# [Written task 1]
Recast the rows below as a JSON list of strings, one string per line and no blank lines. Cover only the rows from the line with "Task: Switch to the Все слои tab" up to and including the line with "pyautogui.click(x=774, y=597)".

# [Supplied text]
----------------------------------------

# Its taken a while to decide where!



## Cliffdale (Jul 16, 2015)

I first joint the forum and said I intend to keep a diary how I progress.

Someone said," oh no, not another diary". So since then, I have avoided saying too much!

But my brief summary would be I couldn't decide between Costa del Sol areas and the Canaries.

I also thought about buying a boat on the Costa coast and using it as a holiday base.

In the end, the weather won!

Last week, things suddenly began to hot up!










I now have funds to buy a nice apartment!!

Originally we looked at fuerteventura, being the best value for money island. 

We then turned our attention to Tenerife but couldn't find long term rentals to use as a base while we looked for an apartment that would suit our needs.

Gran Canaria has many more long rental properties so we are seriously looking for a place to rent for a year.

So, almost there!

Cliff


----------



## Lizzy Pea (Aug 5, 2015)

wonderful, I do hope that you will be really happy there, have a good year. Don't forget to keep your diary updated.


----------



## Cliffdale (Jul 16, 2015)

I didn't think things would happen this quick!

After the long miserable summer we had last year, We got to use the boat about 3 times. I put it up for sale at the end of the summer, thinking it would take about 9 to 12 months to sell. I tried several times to sail to the Med but the weather never gave us a good weather window to make a long voyage.

Having discussed its lack of use, we decided to sell up and buy something in warmer climes!

During the pre- sale time, we have been looking at Costa properties and apartments in the Canaries.

Strangely, we got an offer on the boat on the 18 December. I thought the boat market would be dead until spring. The sale now completed, we are spending a lot of time exploring where to go.

I'm sad the boat has gone, but I am looking forward for better things to come!


Here are some companies we find helpful,

https://properties.aplaceinthesun.com/AP1581078/Apartment-Playa-del-Cura/

1 bedroom Bungalow in San Agustín, Gran Canaria, Canary Islands, Spain - 2806136

https://www.kyero.com/

Now we are spoilt for choice!


----------



## 90199 (Mar 21, 2010)

The one in Arinaga on the keyro site looks value for money. The rest in the south of the island are very expensive.

We had a look at Arguineguín over Christmas, one block was for sale at €5300 a square mertre !!! Lots of Scandanavians have bumped up the prices.

I have an apartment for sale here on El Hierro, if or when that goes we might consider buying one on Gran Canaria, maybe Las Palmas, trouble with apartments they are noisy and the communities can never agree, we shall see.


----------

----------------------------------------

# [Task data]

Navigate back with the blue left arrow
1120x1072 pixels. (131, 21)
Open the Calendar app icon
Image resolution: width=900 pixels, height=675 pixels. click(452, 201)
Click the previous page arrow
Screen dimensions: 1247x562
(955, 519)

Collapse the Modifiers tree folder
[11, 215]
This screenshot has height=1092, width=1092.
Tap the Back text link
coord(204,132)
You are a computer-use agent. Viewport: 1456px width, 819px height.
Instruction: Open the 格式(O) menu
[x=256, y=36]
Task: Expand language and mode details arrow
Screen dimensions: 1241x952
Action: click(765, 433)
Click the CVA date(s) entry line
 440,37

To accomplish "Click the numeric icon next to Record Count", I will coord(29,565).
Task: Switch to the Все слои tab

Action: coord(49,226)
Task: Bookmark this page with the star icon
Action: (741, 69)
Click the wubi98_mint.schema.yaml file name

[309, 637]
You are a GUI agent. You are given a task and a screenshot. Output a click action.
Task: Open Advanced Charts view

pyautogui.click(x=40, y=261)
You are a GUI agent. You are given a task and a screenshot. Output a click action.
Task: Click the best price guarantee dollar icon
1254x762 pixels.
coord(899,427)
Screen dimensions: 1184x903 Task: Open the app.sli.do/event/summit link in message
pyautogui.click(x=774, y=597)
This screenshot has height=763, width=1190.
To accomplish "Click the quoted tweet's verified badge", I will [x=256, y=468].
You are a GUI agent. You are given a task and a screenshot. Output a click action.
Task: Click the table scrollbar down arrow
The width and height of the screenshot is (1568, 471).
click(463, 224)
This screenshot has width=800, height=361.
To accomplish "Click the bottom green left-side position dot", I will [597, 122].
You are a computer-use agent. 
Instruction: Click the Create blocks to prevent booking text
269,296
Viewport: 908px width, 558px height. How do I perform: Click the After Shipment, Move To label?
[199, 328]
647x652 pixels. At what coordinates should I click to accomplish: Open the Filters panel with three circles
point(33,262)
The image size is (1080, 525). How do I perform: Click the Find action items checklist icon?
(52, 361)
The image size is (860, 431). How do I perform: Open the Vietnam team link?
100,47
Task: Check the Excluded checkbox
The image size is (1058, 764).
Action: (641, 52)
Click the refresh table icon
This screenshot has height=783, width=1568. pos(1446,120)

----------------------------------------

# [Written task 2]
Print the forum thread from "Originally we looked" up to and including "suit our needs.".

# [Correct response 1]
[
  "Task: Switch to the Все слои tab",
  "Action: coord(49,226)",
  "Task: Bookmark this page with the star icon",
  "Action: (741, 69)",
  "Click the wubi98_mint.schema.yaml file name",
  "[309, 637]",
  "You are a GUI agent. You are given a task and a screenshot. Output a click action.",
  "Task: Open Advanced Charts view",
  "pyautogui.click(x=40, y=261)",
  "You are a GUI agent. You are given a task and a screenshot. Output a click action.",
  "Task: Click the best price guarantee dollar icon",
  "1254x762 pixels.",
  "coord(899,427)",
  "Screen dimensions: 1184x903 Task: Open the app.sli.do/event/summit link in message",
  "pyautogui.click(x=774, y=597)"
]

# [Correct response 2]
Originally we looked at fuerteventura, being the best value for money island. 

We then turned our attention to Tenerife but couldn't find long term rentals to use as a base while we looked for an apartment that would suit our needs.